Passage provided:
==================================================

ECB Preview: First Rate Hike In 11 Years, And Another Major Policy Mistake
Submitted by Newsquawk
- ECB policy announcement due Thursday 21st July; rate decision at 13:15BST/08:15EDT, press conference from 13:45BST/08:45EDT
- The ECB is set to finally pull the trigger on rates; discussion will be over 25bps or 50bps
- Policymakers are expected to unveil details of the anti-fragmentation tool
OVERVIEW: After standing pat on rates in June, the ECB is finally set to pull the trigger and commence its rate-hiking cycle for the first time since June 2011 (when it sparked a sovereign debt crisis and cut rates three months later). This particular rate hike will be an even bigger policy error as it comes just as Europe’s economy slams the breaks into a big recession and ahead of what will be a freezing winter.
Up until this week, analysts had been near unanimous in their view that the hike would be by 25bps given the explicit nature of the June statement. However, recent reporting has suggested that policymakers will now discuss the possibility of a 50bps move. Accordingly, markets now assign a 60% chance to such a move vs. around 33% at the start of the week. If policymakers opt for a 25bps move this time around, the statement will likely reaffirm the pledge to raise rates by a larger increment in September, depending on the medium-term inflation outlook.
The July meeting will also likely see the Governing Council present details of its new anti-fragmentation tool – Transmission Protection Mechanism (TPM). It remains to be seen how much in the way of details the ECB will provide on its new tool as policymakers might prefer to use a “whatever it takes” approach rather than tempt bond-sellers with a specific number. Furthermore, the issue of conditionality will also be key when assessing the efficacy of such a tool, particularly in lieu of recent events in Italy whereby domestic politics has seen the IT/GE spread widen; something which Northern nations will likely impress is not as a result of ECB monetary policy.

==================================================

Problem: In the ECB preview, why might the ECB give few details on its new anti-fragmentation tool? Answer in one to three sentences.

Data lines:
==================================================

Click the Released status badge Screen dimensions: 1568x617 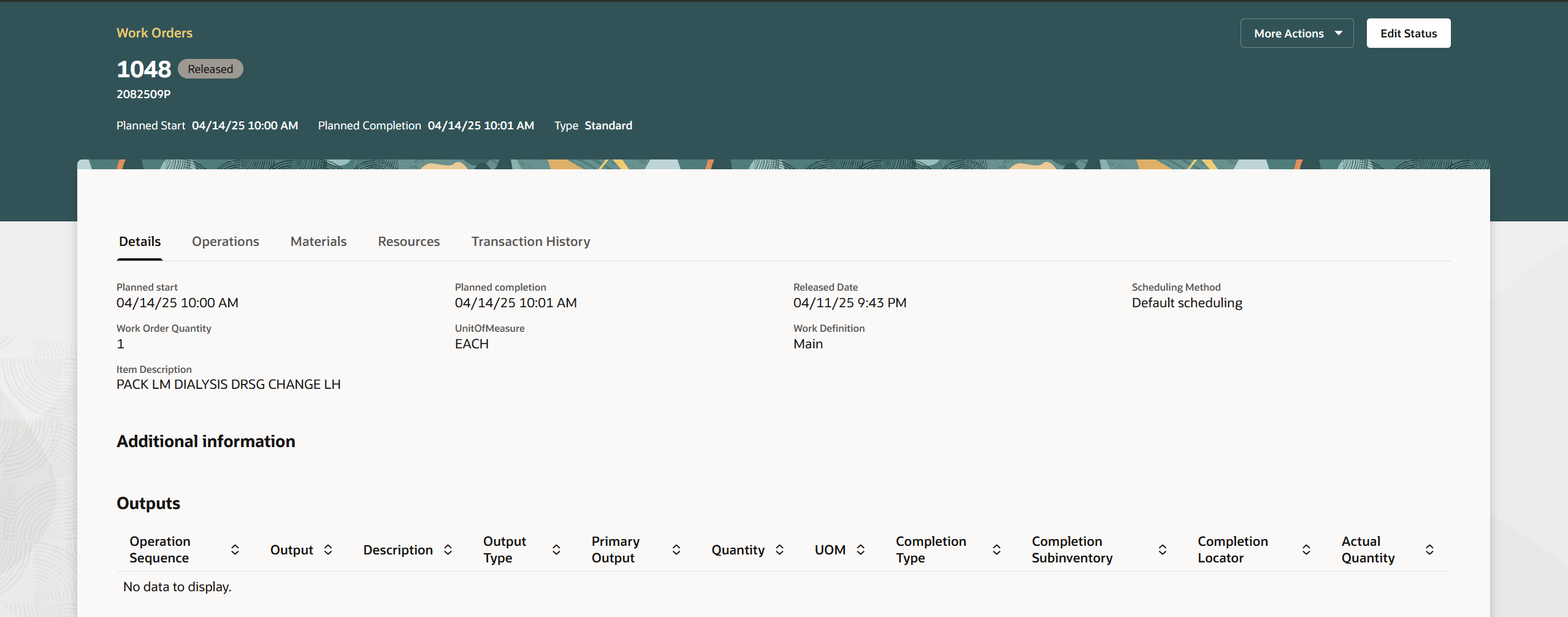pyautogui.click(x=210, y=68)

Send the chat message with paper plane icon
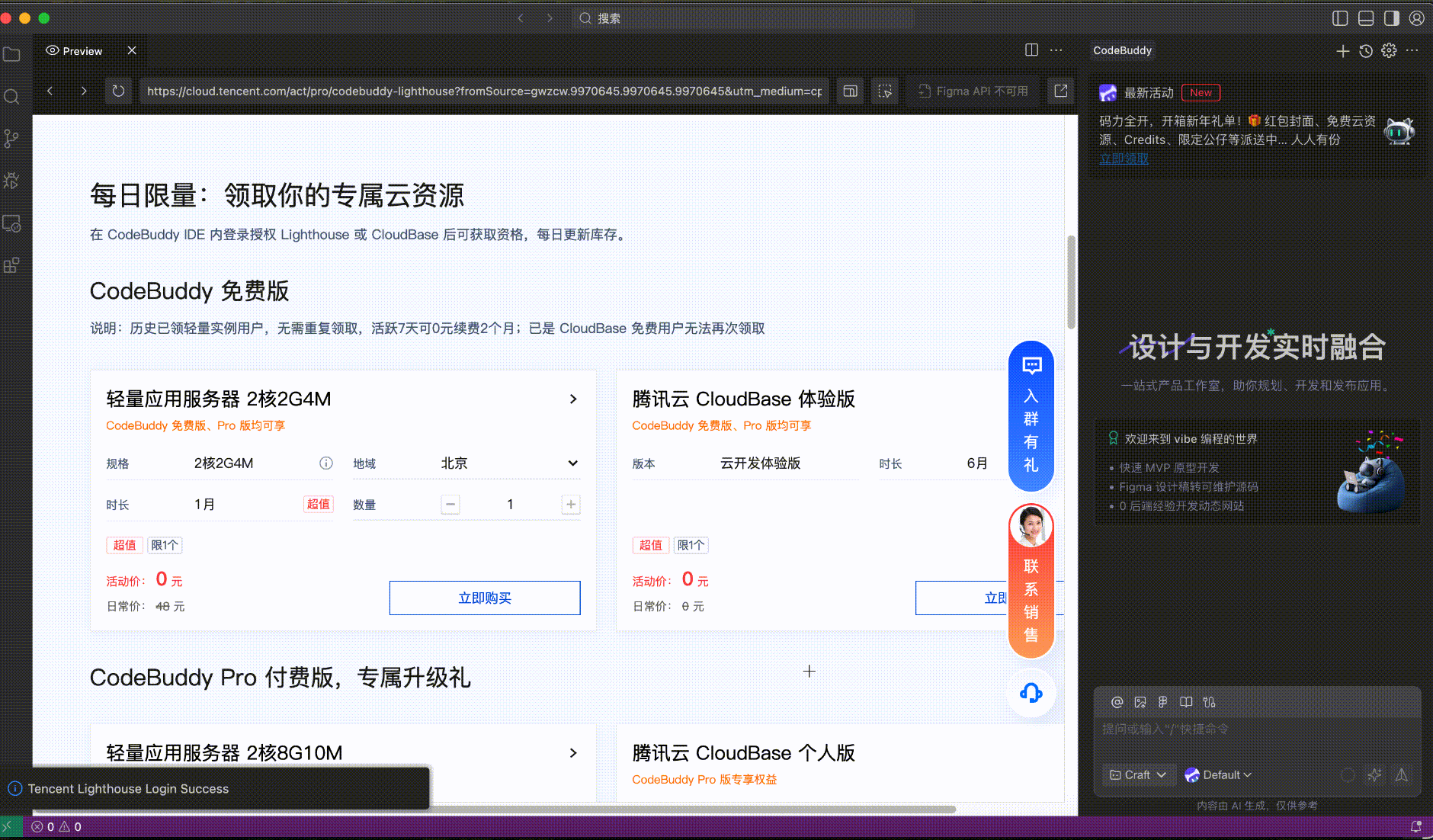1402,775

==================================================

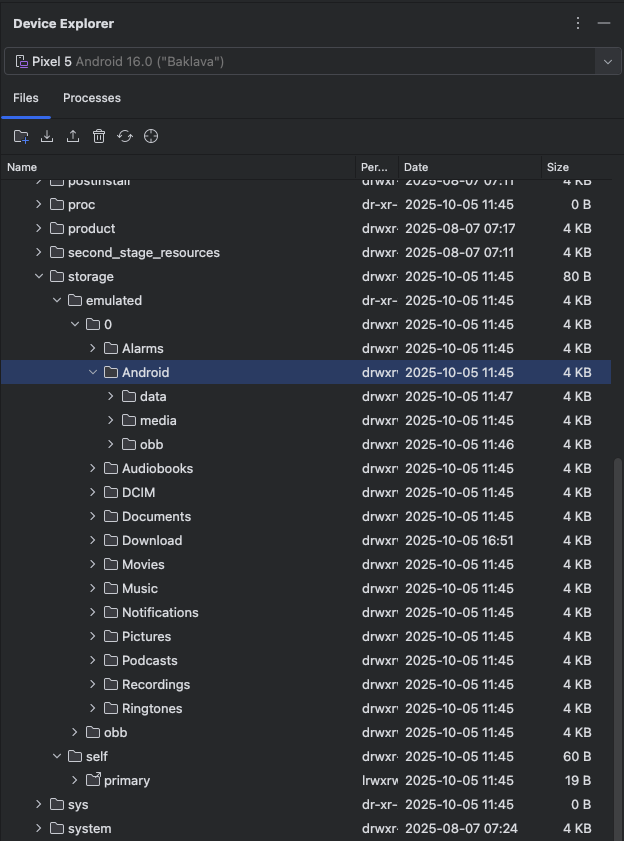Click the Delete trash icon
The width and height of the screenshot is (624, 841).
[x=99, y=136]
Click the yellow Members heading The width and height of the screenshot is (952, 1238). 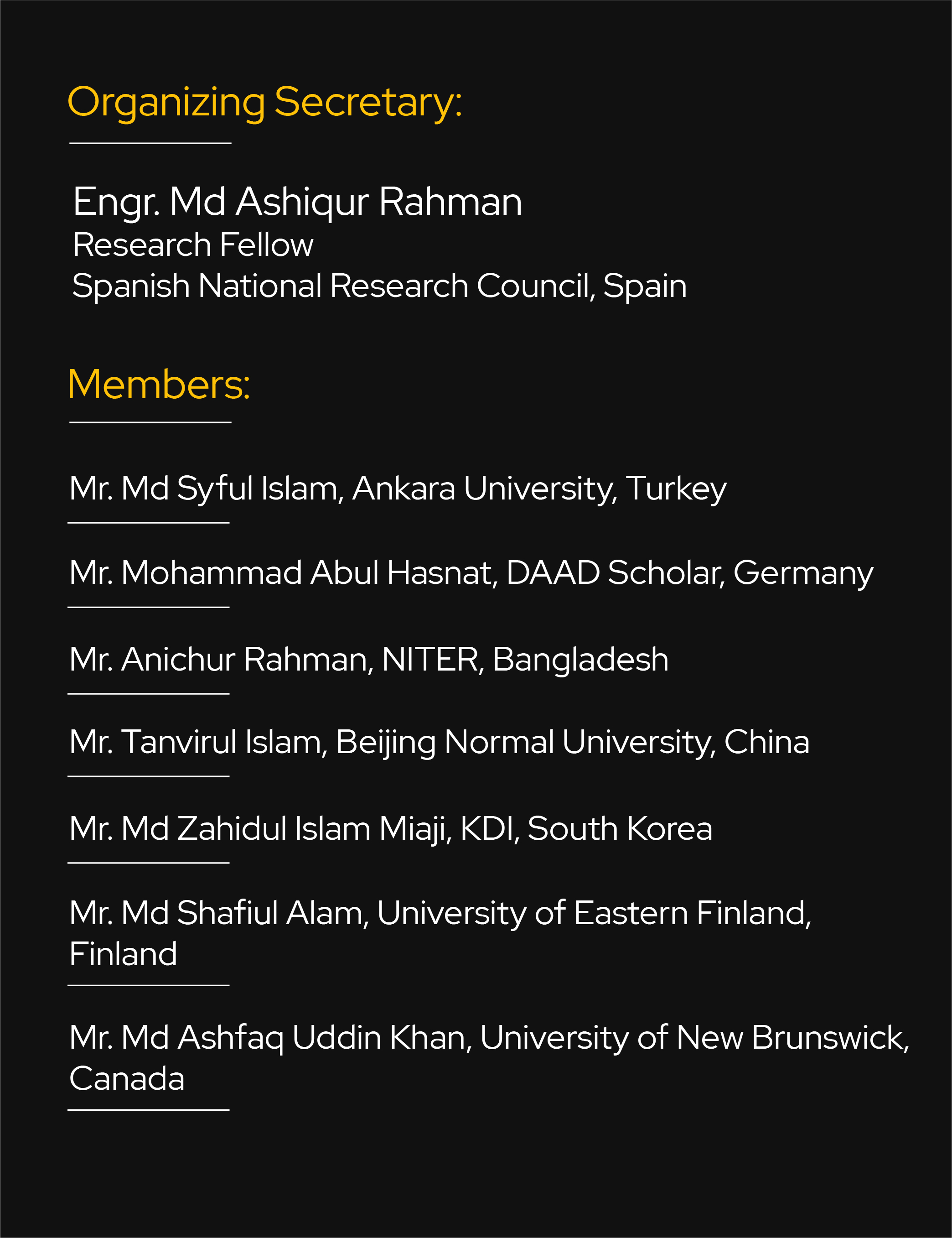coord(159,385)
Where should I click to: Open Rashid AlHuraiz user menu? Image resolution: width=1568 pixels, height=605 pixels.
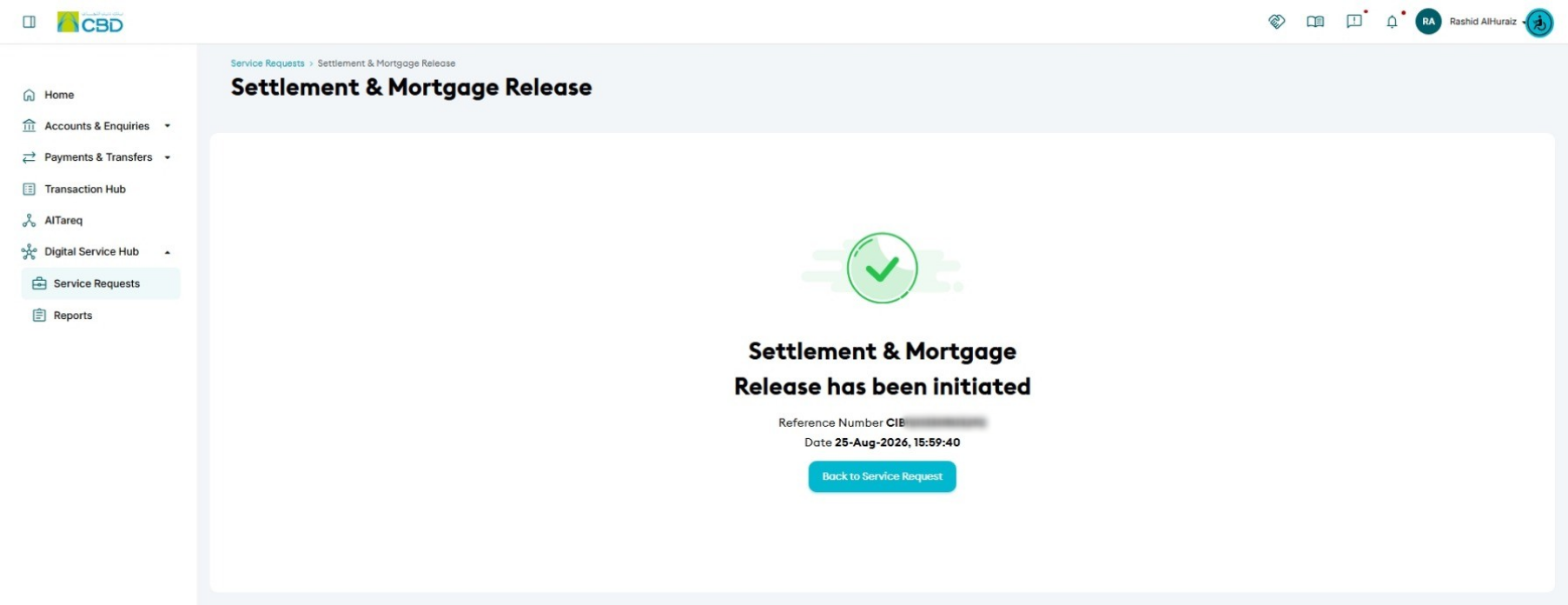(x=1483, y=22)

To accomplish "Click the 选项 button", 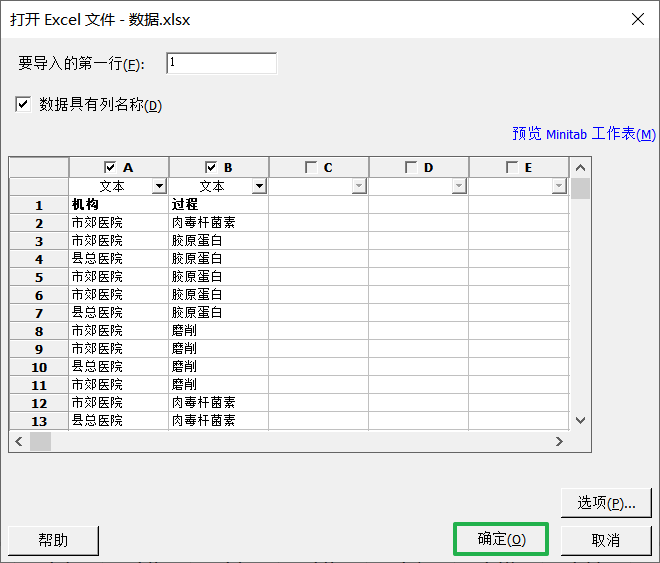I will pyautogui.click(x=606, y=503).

==================================================

Result: Policymakers might prefer a "whatever it takes" approach rather than tempt bond-sellers with a specific number.